Dear DP, :shock: (sad name) -- we all have to maintain hope
Just a few comments on this.
I don't cut/never have and not everyone w/DP does. It is another "symptom" or behavior I don't know that much about. I know that Janine could answer more questions about it.
There are also support boards specifically for self-harm if you feel the need to do this. You probably have found some already?
I will say, when I have been at my worst DP-wise, I swore I would throw myself down a set of stairs if it made me feel more real... but it wouldn't. I don't see self-harm as eliminating DP. Wouldn't recommend it. And I'm glad you have stopped the cutting.
Also to clarify -- ever the movie buff. "One Flew Over The Cuckoo's Nest" is one of the best books and best films of all time. Top of my list.

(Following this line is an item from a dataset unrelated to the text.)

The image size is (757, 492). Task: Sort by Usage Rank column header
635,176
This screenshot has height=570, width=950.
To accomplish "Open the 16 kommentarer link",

In the film (can't remember Kesey's book, read it so long ago), there is a misconception that McMurphy becomes a zombie from another round of ECT. In the end of the film he is given a lobotomy. You can see the scars on his forehead when the Indian lifts him up to hug him. THAT is the final straw, Nurse Ratched's sp? final act of viciousness. McMurphy was not mentally ill obviously. But this literal crime agaist McMurphy's Self was what prompted the Indian to smother him (release him from that vegetative state) and "fly over the nest" and away. Both of them were able to escape that way. Extraordinarily moving.
I am in group therapy right now. Two people in the group have gotten E.C.T. These days one must give full permission to have it, and these people are outpatients with severe depression that does not respond to conventional treatment, and their depressions are so severe they cannot work/function much at all.
They talk of short term memory loss, but it does help some with treatment resistent depression. Especially the elderly who cannot tolerate certain medications at all.
My understanding about E.C.T. on DPers (I considered it myself at one point) is it doesn't work. One person noted it made his DP/DR far worse. Another noted immediate RELIEF from DP/DR which faded after about a week.
I chose not to go with it. My psychiatrist at the time was very much against it in my case. Again it is more appropriate w/treatment resistant depression -- a treatment of last resort for those who have been hospitalized over and over.
Anyway, my experience when feeling hideous DP/DR which has left me immobilized and note, I haven't felt that in a while, I am doing much better -- meds/therapy/TIME even ... anyway, in my experience with hideous DP, "waiting it out" has been the best choice. Self-harm, though compulsive in certain people, is not the answer.
P.S. I love Jack Nicholson, and found Scatman Crothers absolutely wonderful/hilarious in that film. I miss the guy.